Thursday, October 4, 2007

Cairo, Part 1

On the last cruise, when we docked in Alexandria, the cast all went on a crew tour to Cairo. Here we got to go inside pyramids, tour the Cairo museum, visit the Giza Plateau (with and without laser light show), and ride a camel. I will attempt to recount it.

Our day started at 7 am when we boarded the bus that would take us to Cairo. We were introduced to our tour guide, driver, and armed escort. Our tour guide was Hannah, our driver’s name was Ahmed, and I never caught our armed escort’s name because I was too distracted by the submachine gun poking out from the back of his suit jacket. Let me repeat that last part: a submachine gun poking out from the back of his suit jacket.

The ride took about two and a half hours, and Hannah spent most of the time on the microphone telling us the history of Cairo and a brief rundown on the major Egyptian dynasties. It was a little dry, and I admit that I kind of drifted in and out of it.
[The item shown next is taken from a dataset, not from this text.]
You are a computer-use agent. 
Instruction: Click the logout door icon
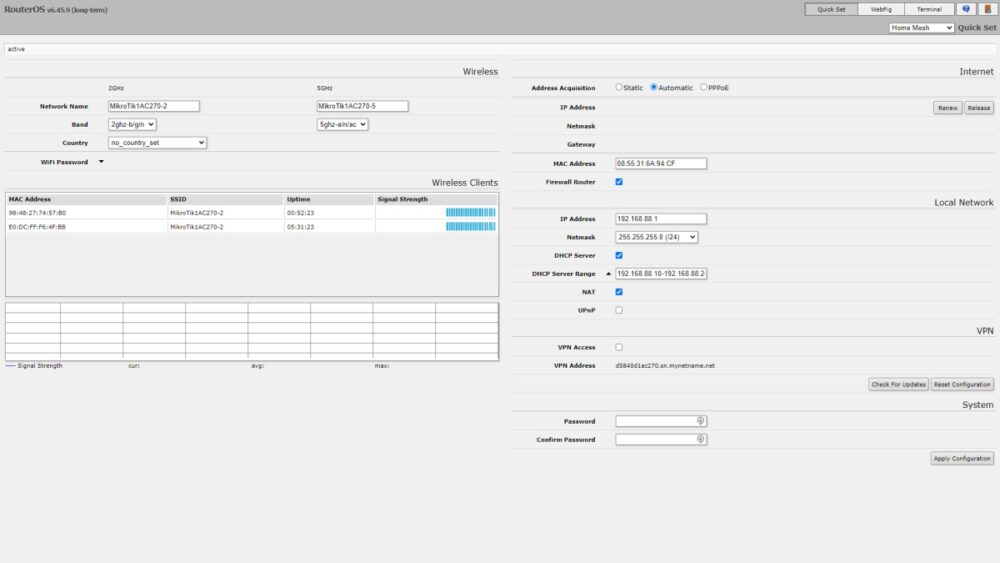pos(986,9)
She spent a lot of time stressing the difference between Neferiri and Nefertiti, as well as the fact that Ramses had 35 wives and 150 children, a fact to which the rest of the crew responded to maturely and appropriately.

The big stop of the morning was the Archaeological Museum of Cairo. Here we got to see everything that you associate with mummies and Egypt: Tutankhamun’s burial mask, his sarcophagus, figurines left in the tombs, jewelry, and of course, actual mummies. I feel like from my two visits to Capuchin Crypts and the mummies we saw in the Vatican Museum, I’ve seen my fair share of preserved corpses this summer. But the Cairo Museum pulls out all the stops and refuses to let you walk through its cavernous rooms jaded, as if you’re somehow too good for a mummy exhibit. My favorite was the room devoted to animal mummies. They had cats, dogs, gibbons, and a gigantic crocodile that was pretty terrifying (and made me rethink Tomi DePaola’s depiction of Bill in his “Bill and Pete” series).
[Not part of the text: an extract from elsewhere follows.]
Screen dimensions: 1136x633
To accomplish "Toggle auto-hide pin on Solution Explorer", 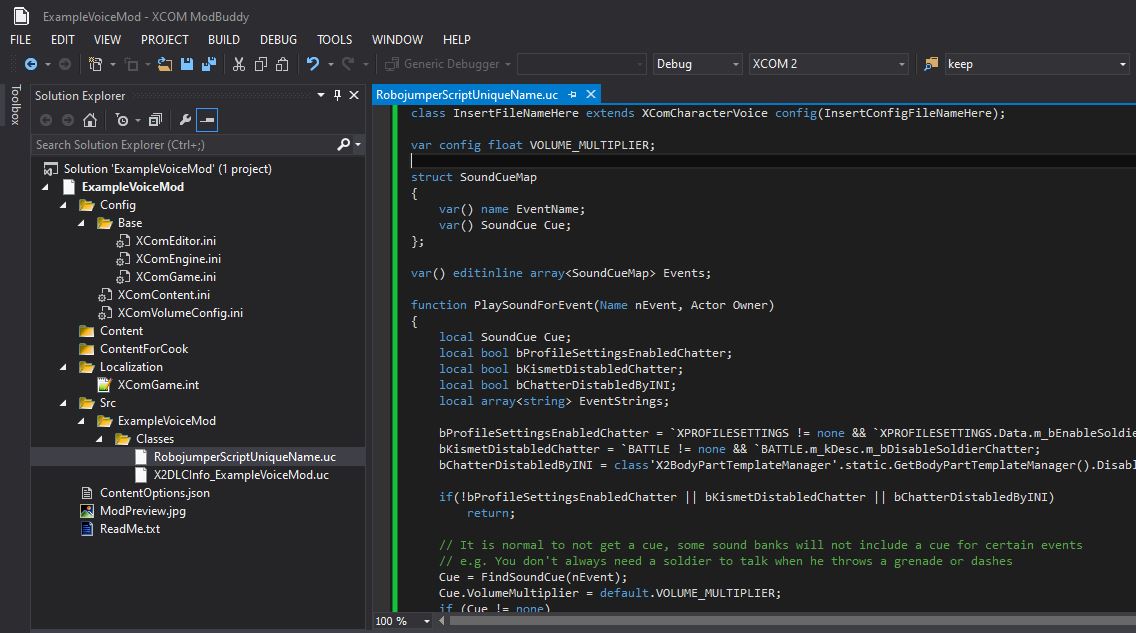I will [337, 95].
Later that evening we were taken to the Papyrus Institute. Hannah told us that since it was government-run, it was one of the few places where you could buy actual papyrus paper. Apparently a lot of the street vendors try to pass of banana leaf paper as papyrus (if you have bought papyrus paper in Egypt and it has turned brown and you can not see the cross-hatchings of the leaves, you have been swindled). While papyrus paper is something I have never had an opinion about, after being told that I was at its epicenter and seeing a halfhearted demonstration of how to make it, I had Paper-Fever. I bought a couple of gifts and Beth bought a small picture for our apartment. It’s of a goat and a bull playing chess. When I asked her what its mythological significance was, she said, “Who cares? It’s a goat and a bull playing chess.” Paper-Fever had infected us all.

From there we went to a laser lightshow at the Great Pyramids. I remember somewhere else in this blog saying something was one of the best shows I had ever seen, but the light show easily supplants that other, now forgotten, show. It was narrated by a number of British actors. I was never able to figure out who they were, but it was as if the cast of “Clash of the Titans” was genetically spliced with the cast of the Harry Potter movies to create an elite race of Uber-British Actors. I’m not exactly sure what “stentorian” means, but I know it perfectly describes the voices that narrated this show.

The best part of the show was that it projected a face onto the Sphinx, so that you could see what it looked like thousands of years ago, when his face was intact and painted. They also projected animated depictions of how the pyramids were built, burial ceremonies, and wedding ceremonies. I loved every minute of it.

From there we went to a dinner cruise on the Nile. This spring, in preparation for going to Egypt, I reread one of my favorite books from childhood, “Death on the Nile.” Therefore when I stepped on our barge, I was kind of expecting that our fellow dinner guests would include a glamorous heiress, a jilted lover, and an American insurance agent posing as a hapless tourist. Not only were none of those people in attendance, but also the riverboat was parked next to a paintball court and our scenic views included a TGI Fridays. The captain did wave me down at one point and let me sit behind the steering wheel and wear a captain’s hat, so that made up a little for the lack of international intrigue. But since I had a hard time dealing with the reality of an armed escort with a submachine gun poking out of his suit jacket, perhaps I should be grateful for an uneventful evening.